_Exercise material:_
((
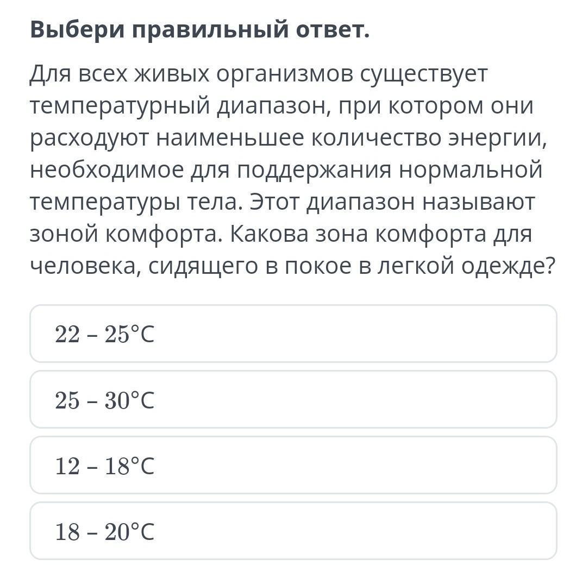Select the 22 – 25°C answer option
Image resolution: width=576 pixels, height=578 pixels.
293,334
))
((
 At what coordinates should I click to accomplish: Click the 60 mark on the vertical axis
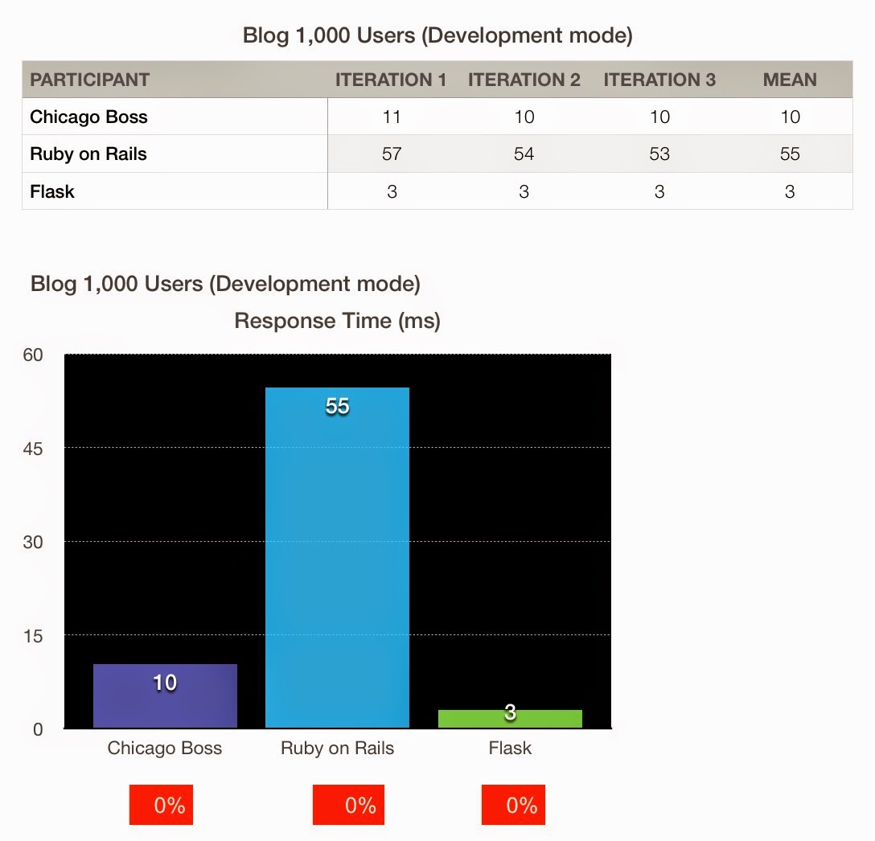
))
((
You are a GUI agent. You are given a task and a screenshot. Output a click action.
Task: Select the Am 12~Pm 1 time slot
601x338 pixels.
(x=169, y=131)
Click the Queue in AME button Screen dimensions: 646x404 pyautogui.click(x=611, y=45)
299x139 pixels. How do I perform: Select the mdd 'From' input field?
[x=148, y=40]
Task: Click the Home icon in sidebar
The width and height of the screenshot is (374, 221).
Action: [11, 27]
))
_What the task requires:_ Reproduce the rows above unchanged, from the row containing "299x139 pixels. How" through the row containing "Action: [11, 27]", including both of those rows.

_Task answer:_
299x139 pixels. How do I perform: Select the mdd 'From' input field?
[x=148, y=40]
Task: Click the Home icon in sidebar
The width and height of the screenshot is (374, 221).
Action: [11, 27]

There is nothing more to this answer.